SueJW. I think it was good of them to point that out to you as it might have saved you a trip if you had a personal objection to pylons, maybe because of the alleged health risks. For the vendors part they are probably fed up of arranging viewings only to have the prospective buyers turn up, take one look at the pylon and say thanks but no thanks.

Just my two pennorth.


----------



## suejw (Aug 23, 2013)

Thank you all for the input we had a similar thing in the u.k in places with cell phone masts,people reckoning they were getting cancer or bad headaches or just general illnesses,I don't think things were ever proven but it is always nice to know,I think it is a personal thing if you believe in such things happening or not.


----------



## canoeman (Mar 3, 2011)

Think evidence is a little more weighted than that, considering the number of properties available why consider one that has a major ?? mark and would certainly affect it's value and resale value and sellability, if agents/owners consider it important enough to bring to your attention then it's obviously an issue


----------



## Verinia (Apr 6, 2012)

suejw said:


> Hi all,
> we are still on our house hunt,have seen a couple more of interest and are flying out again in a couple of weeks for another viewing,we have just been told that one of the properties has a huge electrical pylon built next to the property and did we still want to view the property,can anybody enlighten me as to why they felt this needed to be asked,is it much of a problem being by a pylon,thanks.



We live near a remote house near the Algarve with a big pylon next to it. It has large plastic red and white balls along the wires, to stop planes/birds flying into it. When the wind blows, which it does quite a lot here, it makes a really loud humming sound, whic would be sufficient to stop me sleeping at night.


----------



## suejw (Aug 23, 2013)

Many thanks for the reply Verinia,that is very helpful to know as I do have insomnia,I think the pylons that are by the house are just the normal ones but I imagine they still make a noise.


----------



## canoeman (Mar 3, 2011)

If your description is a "huge electrical pylon" then it'll be *national grid supply* which always hum to a greater or lesser degree because of current carried, not the local concrete pylons used to supply street lighting and house supply in Portugal


----------



## PPashley (Sep 9, 2013)

See below link.

Even if you don't think its a risk yourself there is enough suspicion by others to impact property value. You might not mind now but you may if you want to sell later. 

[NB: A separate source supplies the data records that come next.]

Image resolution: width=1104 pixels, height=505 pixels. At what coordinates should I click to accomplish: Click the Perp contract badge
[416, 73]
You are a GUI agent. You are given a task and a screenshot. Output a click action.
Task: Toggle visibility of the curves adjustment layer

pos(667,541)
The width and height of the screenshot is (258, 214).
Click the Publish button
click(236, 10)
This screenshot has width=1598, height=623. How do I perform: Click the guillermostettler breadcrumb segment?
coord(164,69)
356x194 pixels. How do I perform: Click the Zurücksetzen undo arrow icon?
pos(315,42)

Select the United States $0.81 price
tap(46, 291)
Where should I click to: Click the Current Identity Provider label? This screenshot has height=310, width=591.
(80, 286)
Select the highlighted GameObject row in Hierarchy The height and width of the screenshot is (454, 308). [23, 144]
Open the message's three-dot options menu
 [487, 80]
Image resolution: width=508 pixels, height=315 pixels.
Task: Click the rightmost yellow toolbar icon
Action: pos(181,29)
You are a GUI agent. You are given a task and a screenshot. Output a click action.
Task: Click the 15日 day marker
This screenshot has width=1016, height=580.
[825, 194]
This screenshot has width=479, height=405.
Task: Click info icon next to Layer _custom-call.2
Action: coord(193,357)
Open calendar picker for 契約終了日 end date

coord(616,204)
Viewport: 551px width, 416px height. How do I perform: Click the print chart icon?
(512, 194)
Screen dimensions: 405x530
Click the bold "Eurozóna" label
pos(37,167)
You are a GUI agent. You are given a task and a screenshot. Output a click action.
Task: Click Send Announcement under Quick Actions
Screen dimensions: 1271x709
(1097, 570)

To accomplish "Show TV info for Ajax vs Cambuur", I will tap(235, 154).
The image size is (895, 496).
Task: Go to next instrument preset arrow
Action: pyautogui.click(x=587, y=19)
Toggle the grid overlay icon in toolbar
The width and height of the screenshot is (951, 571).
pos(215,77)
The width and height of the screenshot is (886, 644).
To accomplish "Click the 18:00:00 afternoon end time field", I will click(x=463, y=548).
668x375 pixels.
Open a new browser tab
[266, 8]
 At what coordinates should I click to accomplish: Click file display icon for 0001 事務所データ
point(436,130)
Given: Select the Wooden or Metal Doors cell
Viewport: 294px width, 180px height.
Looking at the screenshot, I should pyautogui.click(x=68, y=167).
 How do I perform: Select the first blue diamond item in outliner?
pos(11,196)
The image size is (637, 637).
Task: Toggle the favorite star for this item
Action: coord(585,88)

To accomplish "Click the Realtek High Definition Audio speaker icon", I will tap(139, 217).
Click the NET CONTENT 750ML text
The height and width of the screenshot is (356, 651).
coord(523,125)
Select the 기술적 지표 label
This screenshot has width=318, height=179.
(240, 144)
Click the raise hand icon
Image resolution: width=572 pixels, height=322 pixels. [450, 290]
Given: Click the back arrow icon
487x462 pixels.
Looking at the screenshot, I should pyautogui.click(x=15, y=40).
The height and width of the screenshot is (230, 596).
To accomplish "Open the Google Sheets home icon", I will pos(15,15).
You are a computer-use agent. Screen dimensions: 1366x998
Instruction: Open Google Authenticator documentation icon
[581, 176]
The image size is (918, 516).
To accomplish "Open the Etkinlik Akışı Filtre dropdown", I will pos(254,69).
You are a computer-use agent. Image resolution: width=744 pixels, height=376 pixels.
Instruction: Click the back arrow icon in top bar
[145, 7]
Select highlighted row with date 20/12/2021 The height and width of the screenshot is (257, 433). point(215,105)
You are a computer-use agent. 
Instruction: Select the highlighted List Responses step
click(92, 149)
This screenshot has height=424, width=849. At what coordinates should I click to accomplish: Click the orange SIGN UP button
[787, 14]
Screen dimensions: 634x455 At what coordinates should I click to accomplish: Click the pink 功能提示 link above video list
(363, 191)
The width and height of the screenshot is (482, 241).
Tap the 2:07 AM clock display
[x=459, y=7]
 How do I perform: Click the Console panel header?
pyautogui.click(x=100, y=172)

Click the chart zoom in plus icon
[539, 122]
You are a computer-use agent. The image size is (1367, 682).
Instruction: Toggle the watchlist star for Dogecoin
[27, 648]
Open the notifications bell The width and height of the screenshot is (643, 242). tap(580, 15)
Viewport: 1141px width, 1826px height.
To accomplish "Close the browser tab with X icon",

http://news.bbc.co.uk/2/hi/health/4602315.stm


----------



## suejw (Aug 23, 2013)

Thank you for all your replies,I will take on board all your opinions.


----------



## paramonte (Sep 9, 2007)

Electromagnetic radiantion from Low frequency high current and high voltage has been scientifically proven to pose health risks. Thus the directives : not allowed below a certain distance (100m?) of new houses. Uk Bristol Univ played a roll on this.

Cellphone radiation (both from masts and phones) not yet scientifically proven to be a health risk despite very worrying studies waiting more ample scientific validation...

My opinion: who said history re-writes itself ...


----------